Blog Post #8a: Macronutrients - Carbohydrates
Now that we have discussed the food groups and how to make a colorful plate, let’s dive further into all the nutrients you will get from a varied diet. The best place to start is with the main three nutrients: Carbohydrates, Fats, and Proteins. Let’s first discuss carbohydrates in this post.
Most foods have carbohydrates, and many food groups we discussed previously count as carbohydrates. Carbohydrates are basically sugar molecules that are broken down during digestion, into glucose. Glucose is a monosaccharide (basically a simple sugar. It’s the most simple form of sugar or the most basic unit that is used to build other sugar structures, however you want to describe it.) Glucose is the primary source of energy for your body.
With carbohydrates, the main food group with this classification that people know is grains, which includes bread, pasta, and rice. However, the food groups fruits and dairy also count as carbohydrates! These foods can be broken down into simple sugars quickly, however, the sugars in fruit and dairy are often naturally occurring. Other foods that count towards carbohydrates are starchy vegetables, like potatoes, beans, corn, and peas. To sum it up, there are three different kinds of carbohydrates: starches, sugars, and dietary fibers. With these three types, most foods will fall into one category. Starchy vegetables would fall under starches (duh), fruit and dairy would be classified as sugars, and indigestible parts of foods would fall under fiber. Any processed foods, such as candy, cookies, cakes, soft drinks, and other sugary foods/beverages would fall under sugars.
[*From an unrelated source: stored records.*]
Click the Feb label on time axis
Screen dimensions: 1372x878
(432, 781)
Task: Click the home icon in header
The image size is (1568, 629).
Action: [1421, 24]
Real quick personal story: People tell me almost every day that they “cut all carbohydrates out” of their diet in an attempt to be healthy. When I hear this, I kind of cringe on the inside. Realistically, it is impossible to cut out all carbohydrates from your diet, because most foods will have carbohydrates in them. For example, I had met a girl who cut out all grains from her diet, but continued to eat cheese. Dairy foods count as sources of carbohydrates, so she was still eating carbohydrates! She was just not eating grains. If you do decide to cut out grains from your diet, that is your decision and that is a part of your health journey, but I would have to disagree with this method. The MyPlate model (with all of the food groups) was made that way for a reason, and cutting out a food group from your diet will limit your nutrient intake. Plus, grains can provide you with fiber as well as vitamins and minerals. If you do not get appropriate fiber intake, you can find yourself not going to the bathroom as often. So you do you, but I would strongly recommend using balance and variety in a healthy diet.
Whether you see carbohydrates in a good way or a bad way, you still need them in your daily life to function. Carbohydrates do provide your body with energy, but they also supply your brain with energy too. Carbohydrates are basically the brain’s fuel, and when the fuel tank is low, you may experience brain fog, dizziness, or sluggish behaviors. I spoke to someone who tried the Ketogenic diet, and they stated that they had brain fog for a while, but then when they ate a bag of Cheetos, their brain fog went away. That is because she gave her body carbohydrates! This brain fog is your brain, quite literally, screaming at you that it is starved. This person was not feeding their brain the correct nutrients, so their brain was yelling for the nourishment it needed.
Bottom line: you need carbohydrates to function properly. Some people will need to monitor their carbohydrate intake closely, while others do not need to do this, but both groups of people are still eating carbohydrates! Without considering any medical diagnoses, the intake of carbohydrates will vary from person to person. According to the Academy of Nutrition and Dietetics, you need to aim to consume 45% to 65% of your daily calories from carbohydrates. I usually recommend people to aim for 50%, since it is within that range and it can be easier to calculate daily calorie intake.
I say this in almost every post, but I reiterate it because it is true: your health journey is yours alone. Everyone’s path towards better health will be different because your path is based on your individual needs. But regardless of where your path leads you, you do need to understand that carbohydrates will play a role, whether that role is big or small.
Practical Ways toward a “Peachy” Living:
1) Keeping a food journal can help some people see how many carbohydrates they are eating within a day. If this works for you, this may be a helpful tool.
2) See if you can make some easy food swaps to maximize your nutrient intake. For example, switch that cookie for an apple or swap your two slices of white bread for one whole wheat wrap.
3) See if you can find some recipes that fit in your lifestyle, or see if you can share recipes with your family or friends!